Stored records:
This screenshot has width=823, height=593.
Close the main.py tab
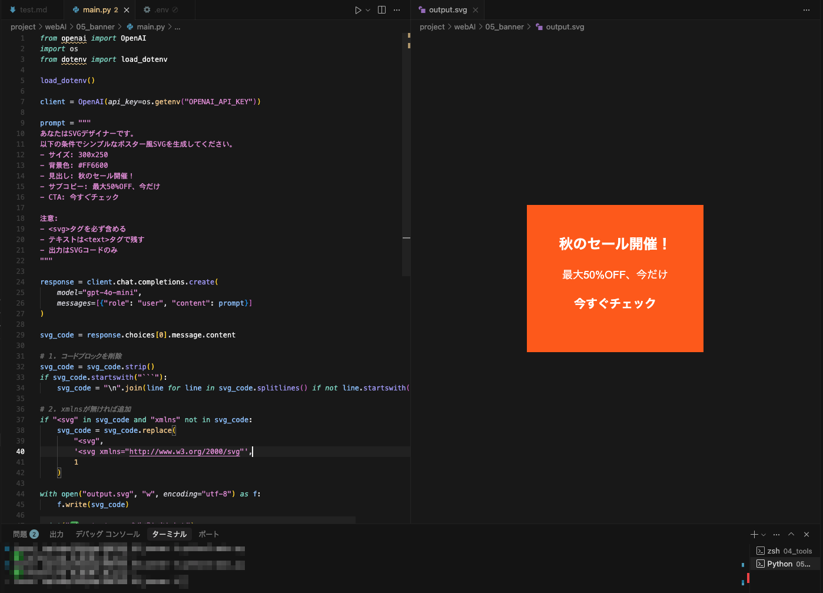pos(127,10)
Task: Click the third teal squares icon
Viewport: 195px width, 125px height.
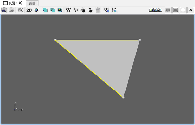Action: (x=60, y=10)
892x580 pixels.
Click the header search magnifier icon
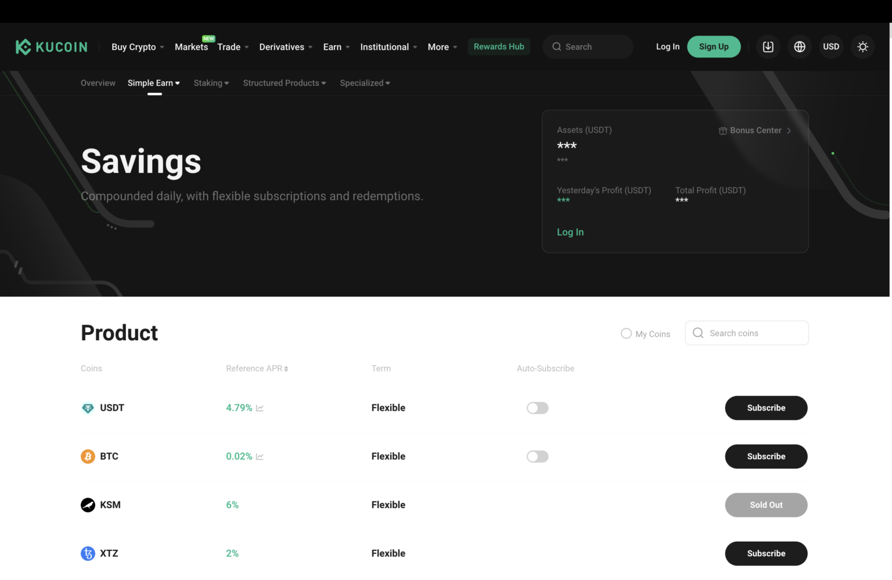click(x=557, y=46)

Instructions for the task:
The copy should hold exactly the lines from the one containing "892x580 pixels." through the final line of the records above, both ends included, and no picture.

Reply to the exercise:
892x580 pixels.
Click the header search magnifier icon
click(x=557, y=46)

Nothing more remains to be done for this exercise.